# ML Session #1 - Lab
In this exercise we will (hopefully) get familiar with some of the concepts we discussed in the slides. We'll do that using k-Nearest Neighbors: a **non-parametric** learning algorithm. We will then use kNN to explore the bias-variance tradeoff and try to come up with the optimal kNN classifier for the given data.
In this notebook, we will use hypothetical and artificial generated data.

Thing's we will do in this notebook:
 - Implement a ML Classifier from scratch
 - Generate an artificial data set to test it on
 - Split our data into train, validation, and test sets
 - Explore basic hyper-parameter tuning of our model
   - When do we Underfit (Bias)
   - When do we overfit (Variance)
 - Use Cross-Validation for more consistent model tuning
 - Optional: Compare our results to sklearn's model 

**Note:** In this notebook, we will use some functions from packages we haven't discussed directly yet (like [numpy](https://numpy.org/), [matplotlib](https://matplotlib.org/) and [scikit-learn](https://scikit-learn.org/stable/index.html)). If you've never used them before, feel free to read up on them in the links above and check out the overview notebooks in this folder.

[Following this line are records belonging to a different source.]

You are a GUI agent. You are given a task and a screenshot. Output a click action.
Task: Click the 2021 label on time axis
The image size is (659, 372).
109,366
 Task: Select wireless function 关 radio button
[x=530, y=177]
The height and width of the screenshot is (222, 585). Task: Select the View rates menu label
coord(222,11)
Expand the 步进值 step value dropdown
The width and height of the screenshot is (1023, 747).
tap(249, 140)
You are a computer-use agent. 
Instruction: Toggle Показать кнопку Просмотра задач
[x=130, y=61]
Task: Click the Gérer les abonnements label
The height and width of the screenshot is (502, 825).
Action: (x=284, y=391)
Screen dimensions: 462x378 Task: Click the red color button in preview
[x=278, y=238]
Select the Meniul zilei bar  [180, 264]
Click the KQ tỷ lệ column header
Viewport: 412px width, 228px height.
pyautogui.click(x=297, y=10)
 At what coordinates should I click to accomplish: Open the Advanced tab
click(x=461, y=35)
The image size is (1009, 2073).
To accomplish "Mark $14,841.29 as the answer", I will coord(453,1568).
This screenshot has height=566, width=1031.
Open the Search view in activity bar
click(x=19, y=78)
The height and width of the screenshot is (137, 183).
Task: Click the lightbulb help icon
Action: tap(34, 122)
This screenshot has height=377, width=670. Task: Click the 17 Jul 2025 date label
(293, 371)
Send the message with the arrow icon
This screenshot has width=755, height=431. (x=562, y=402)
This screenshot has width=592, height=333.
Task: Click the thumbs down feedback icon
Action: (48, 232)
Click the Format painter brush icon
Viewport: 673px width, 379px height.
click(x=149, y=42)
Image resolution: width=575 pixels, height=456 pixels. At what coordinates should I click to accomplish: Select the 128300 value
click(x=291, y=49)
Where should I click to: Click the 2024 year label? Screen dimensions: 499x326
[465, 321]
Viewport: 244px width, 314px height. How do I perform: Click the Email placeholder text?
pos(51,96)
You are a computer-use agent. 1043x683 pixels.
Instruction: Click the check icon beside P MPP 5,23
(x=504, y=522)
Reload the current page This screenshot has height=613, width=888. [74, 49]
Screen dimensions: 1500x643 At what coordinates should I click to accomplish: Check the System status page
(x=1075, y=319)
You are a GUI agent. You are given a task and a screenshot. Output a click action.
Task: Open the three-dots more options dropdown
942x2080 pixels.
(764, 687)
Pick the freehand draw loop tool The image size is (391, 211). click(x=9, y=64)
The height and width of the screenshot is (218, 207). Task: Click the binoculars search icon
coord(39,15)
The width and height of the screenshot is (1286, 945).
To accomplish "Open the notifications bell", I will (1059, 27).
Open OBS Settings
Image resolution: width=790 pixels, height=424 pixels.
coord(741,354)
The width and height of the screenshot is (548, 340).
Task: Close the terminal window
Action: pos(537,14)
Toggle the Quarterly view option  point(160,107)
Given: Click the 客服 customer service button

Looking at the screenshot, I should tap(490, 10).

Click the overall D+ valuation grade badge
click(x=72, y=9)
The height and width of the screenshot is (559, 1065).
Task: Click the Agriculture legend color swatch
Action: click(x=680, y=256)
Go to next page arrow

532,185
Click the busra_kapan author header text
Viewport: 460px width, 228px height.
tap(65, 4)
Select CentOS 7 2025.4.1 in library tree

## Implement k-Nearest Neighbours (kNN)
The kNN algorithm is simple - given a labeled sample set data, and a new sample, predict the label of this sample by using the majority vote over the labels of the k-nearest neighbours (lowest distance) of the new data in the sample set.

For this task, assume each data point is an n-dimensional point in $\mathbb{R}^n$, and each label is either 0 or 1.

Implement a class called KNNClassifier and two methods:
- `fit`: should recieve the training data (an array of shape [n_samples, n_features]) and their labels (array of shape [n_samples]). 
- `predict`: should recieve a set of data (an array of shape [n_samples, n_features]) and **return** their predicted labels (array of shape [n_samples]).

Use simple [Euclidean distance](https://en.wikipedia.org/wiki/Euclidean_distance#Definition) (either implement it yourself or use [scipy.spatial.distance.euclidean](https://docs.scipy.org/doc/scipy-0.14.0/reference/generated/scipy.spatial.distance.euclidean.html) to measure the distance between two points. In case two points in the training have the same distance from a given point to predict, the nearest would be the one appearing first in the training set. 

Use majority vote between all kNN of a point to predict its label. In case the vote of all kNN is tied, you may predict whichever label you wish.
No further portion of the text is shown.